Es ist nochmals zu betonen, dass jeder Coronatote zu viel ist. Besonders im Pflegebereich leisten Menschen noch mehr als vor der Corona-Krise. Auch die vielfältigen Beispiele gelebter Solidarität machen Mut. In jeder Krise steckt die Chance, daraus zu lernen. Dies gelingt aber nur, wenn die Schwächen, aber auch Stärken in Politik, Wirtschaft und Gesellschaft offengelegt werden. Es bedarf einer neuen Beurteilungsgrundlage, die darauf beruht, ob etwas gemeinwohlrelevant oder noch besser weltgemeinwohlrelevant ist. Politik und Wirtschaft braucht eine Relevanzverschiebung hin zu einer gemeinwohlorientierten sozial – ökologischen Marktwirtschaft und zu mehr Demokratie in der EU und weltweit.

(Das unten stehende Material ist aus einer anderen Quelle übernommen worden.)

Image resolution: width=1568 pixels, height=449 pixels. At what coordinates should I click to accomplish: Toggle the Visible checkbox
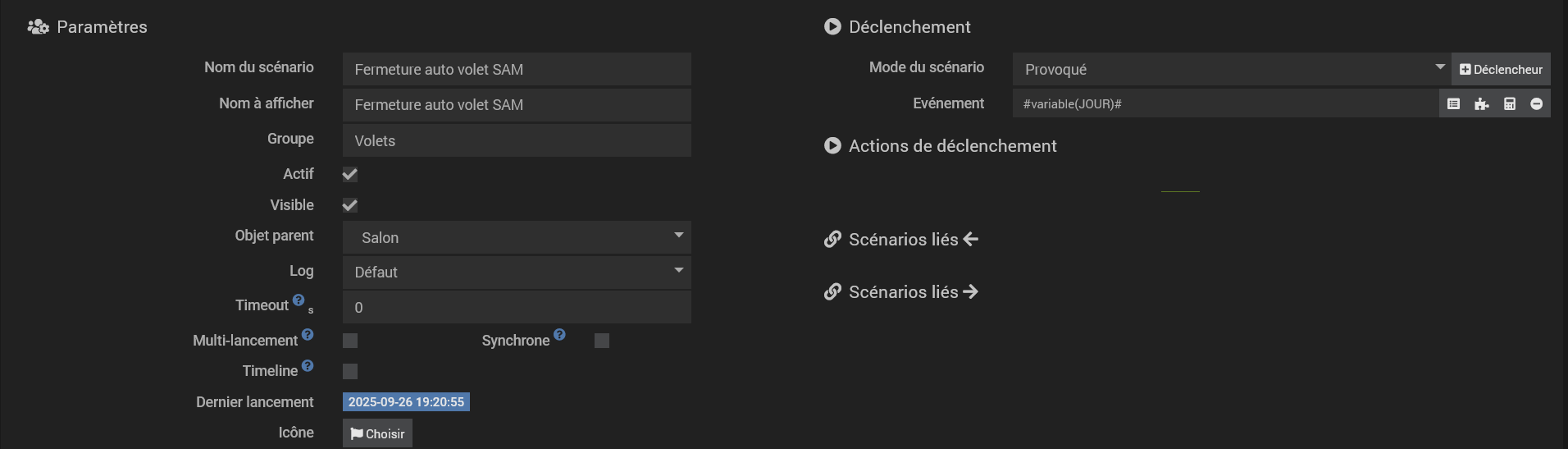(350, 205)
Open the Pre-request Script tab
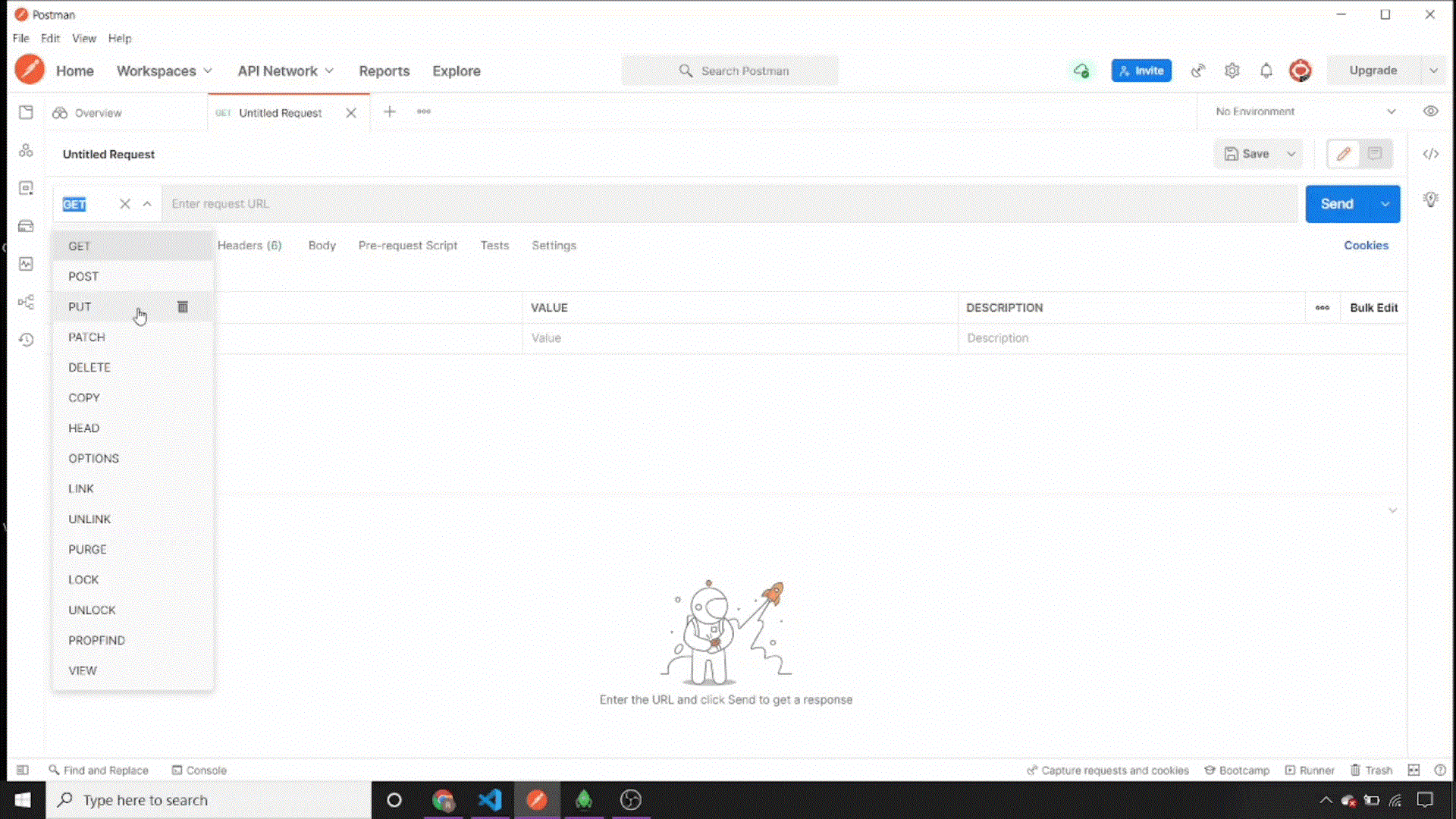Viewport: 1456px width, 819px height. [407, 245]
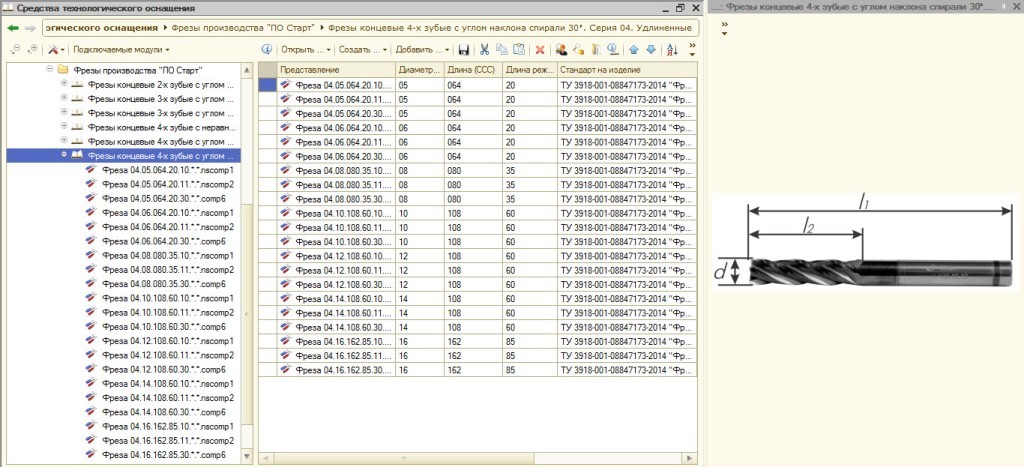Click the A-Z sort icon
This screenshot has height=467, width=1024.
click(671, 49)
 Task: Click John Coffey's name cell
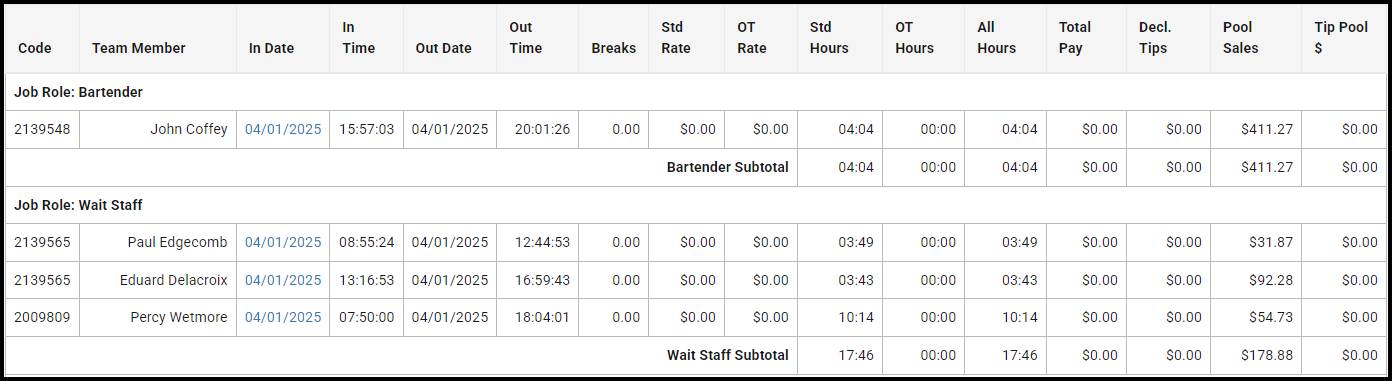pyautogui.click(x=158, y=129)
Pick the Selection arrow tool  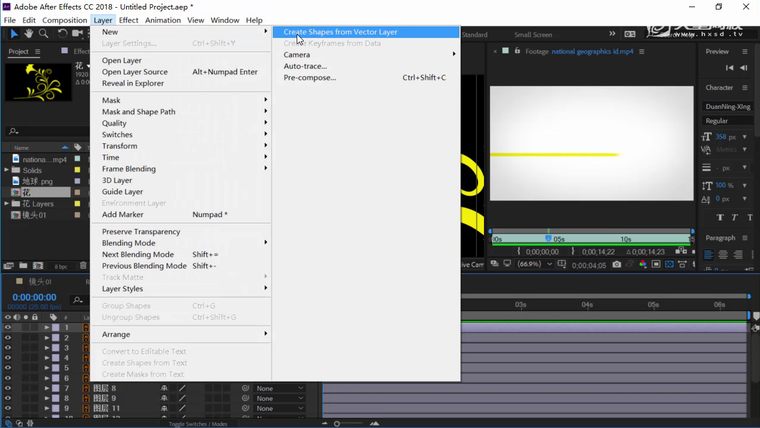(x=14, y=34)
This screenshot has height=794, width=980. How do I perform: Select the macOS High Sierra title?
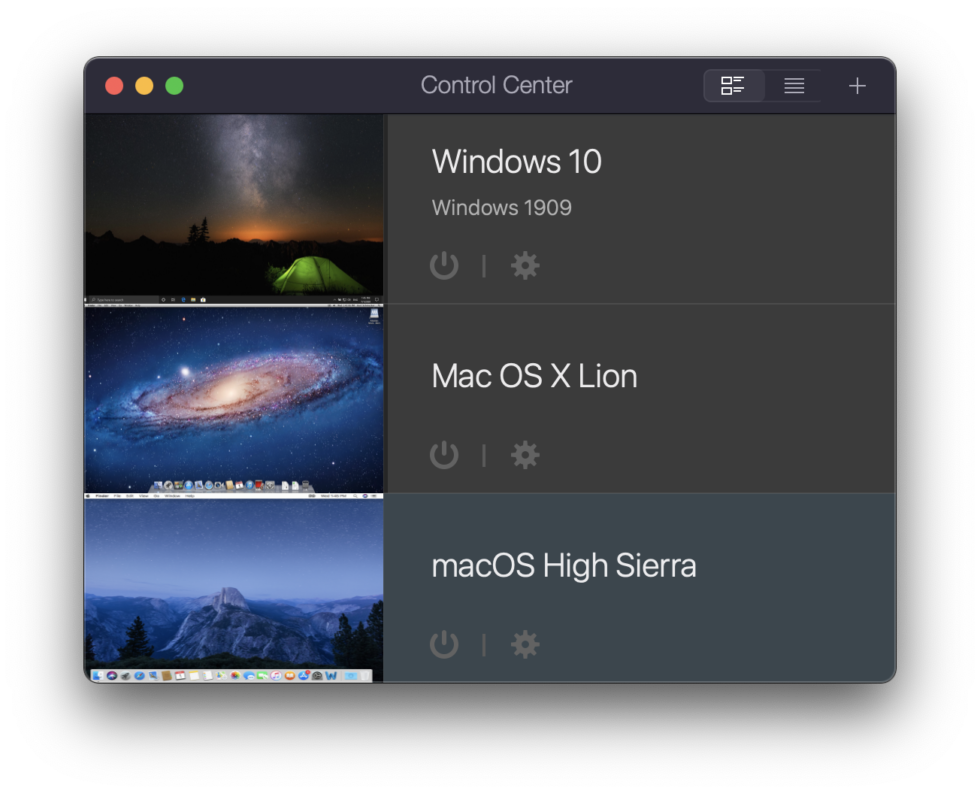pos(563,566)
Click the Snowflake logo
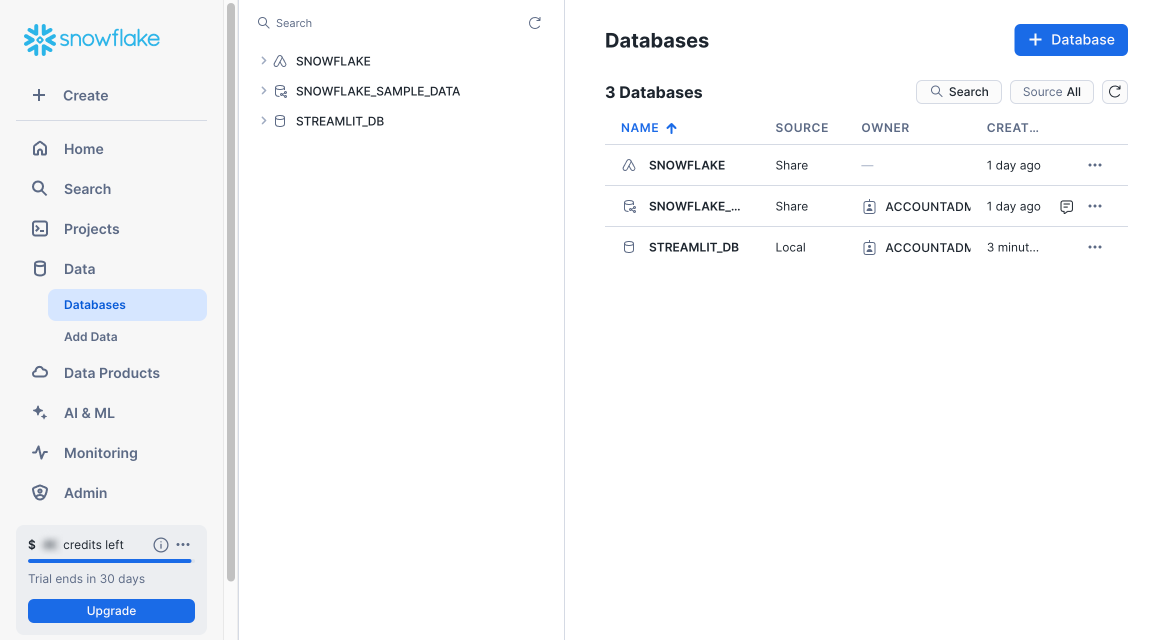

Die Rolle der Kirchen könnte, oder besser gesagt, müsste sein, zusammen mit zivilgesellschaftlichen Akteuren und NGOs nicht nur ihre Stimmen zu erheben, sondern wahrnehmbar für eine sozial-ökologische Transformation zu kämpfen. „Alles ist mit allem verbunden“ schreibt Papst Franziskus in seiner sozial-ökologischen Enzyklika „Laudato si“. Dies gilt auch für die unterschiedlichen Krisen.

 

Litanei der Corona-Offenbarung

Gnadenlos offenbart die Corona-Pandemie die Schwächen:

  • in unserem Gesundheitswesen
  • in unserer Daseinsvorsorge
  • in der Finanzwirtschaft auch Jahre nach der Finanzkrise von 2008 / 2009
  • in unserem Konsumverhalten
  • in der Digitalisierung
  • im Datenschutz
  • in den nationalen und internationalen Lieferketten
  • im Umgang von Menschen in der Fleischindustrie
  • im Umgang von Menschen in der Landwirtschaft
  • im Umgang von Menschen in der Lebensmittelproduktion
  • in der Bezahlung von Menschen in sog. systemrelevanten Berufen
  • im Ruf nach finanziellen Unterstützungen
  • in der Europäischen Union
  • in der globalen Weltgemeinschaft
  • in der internationalen Forschung und Pharmaindustrie

Sie lässt uns auch vieles andere ent-decken:

  • unvorstellbare Handlungsspielräume und Möglichkeiten in Politik und Gesellschaft
  • gelebte Solidarität
  • Hamsterkäufe und andere unsolidarische Verhaltensweisen
  • Primat der Politik
  • handlungsfähige Demokratien
  • unfähige Autokratien
  • Grenzen der Freiheit
  • begründete und unbegründete Ängste und deren Missbrauch
  • Änderungen beim eigenen Lebensstil
  • Verbundenheit von Krisen zu einer „multiplen Krise“
  • Verschiebung von Wichtigkeit in unserem Leben
  • Demut und Bescheidenheit

Sie legt alte und neue Fragen offen:

  • Was hat die Schwächen, die sich in der Corona-Krise geoffenbart haben, so zugedeckt, dass sie nicht sichtbar waren?
  • Wer hat die Schwächen verdeckt?
  • Wollten oder konnten wir die Schwächen nicht sehen?
  • Werden wir die Corona-Krise auch als Chance betrachten und daraus lernen?
  • Was werden wir daraus lernen?
  • Was muss getan werden, dass etwas getan wird?